Extracted text →
■ ■ ■
The F350 looked nicer in the pic, but I did not Need the 460, the floors and cab corners were bad on both sides, and the plow had holes all over it. I paid 500 less for the F250, smaller engine, but plenty for plowing, solid western blade, needed a tune up and driver side floor part re-done.I think I made the right choice. I already wripped off the ugly running boards and the truck looks 100% better


----------



## MickiRig1 (Dec 5, 2003)

If you have problems with it, just ask questions. I can help you with a lot of it. I owned one for 10 years and did a lot to it and solved many problems. One thing you need to do is make sure the front brakes are clean and greased. The pins that hold on the calipers need to be clean and greased with caliper grease. The chrome pins need to be rust free, or cleaned till they are. The channels they fit in need to be wire brushed and clean too. They need to be done spring and fall every year. If you don't they will freeze up and only one surface will get braking on each wheel. Back brakes last forever after they are done. Clean ALL the ground wire connections under the hood and protect them with DIELECTRIC GREASE, a very important procedure.
■ ■ ■
Tasks to carry out →
a. Write out the passage of the truck thread that opens with the words "If you have" and closes with "very important procedure.", matching its wording character for character.
b. In the truck thread, what should the ground wire connections under the hood be protected with after cleaning?

Recorded data →
■ ■ ■
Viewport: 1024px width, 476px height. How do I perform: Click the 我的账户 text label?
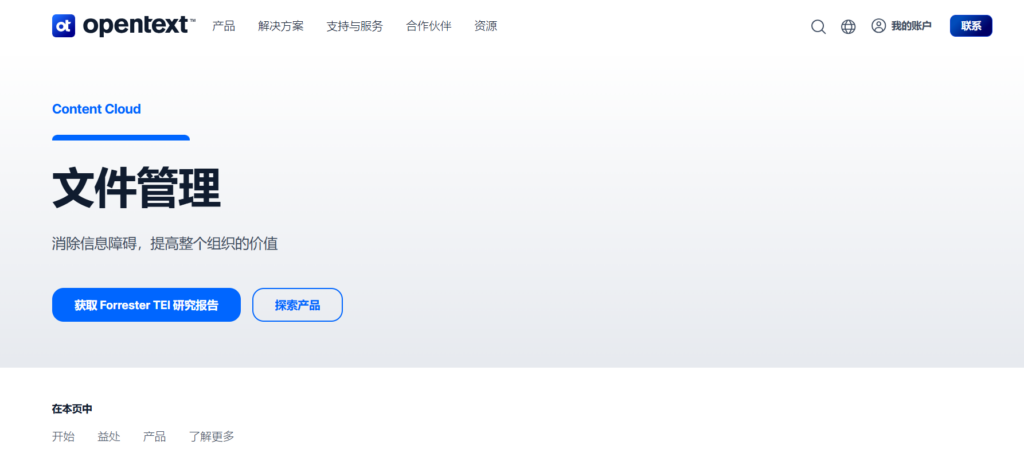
■ ■ ■
Full answers →
a.
If you have problems with it, just ask questions. I can help you with a lot of it. I owned one for 10 years and did a lot to it and solved many problems. One thing you need to do is make sure the front brakes are clean and greased. The pins that hold on the calipers need to be clean and greased with caliper grease. The chrome pins need to be rust free, or cleaned till they are. The channels they fit in need to be wire brushed and clean too. They need to be done spring and fall every year. If you don't they will freeze up and only one surface will get braking on each wheel. Back brakes last forever after they are done. Clean ALL the ground wire connections under the hood and protect them with DIELECTRIC GREASE, a very important procedure.

b. Dielectric grease.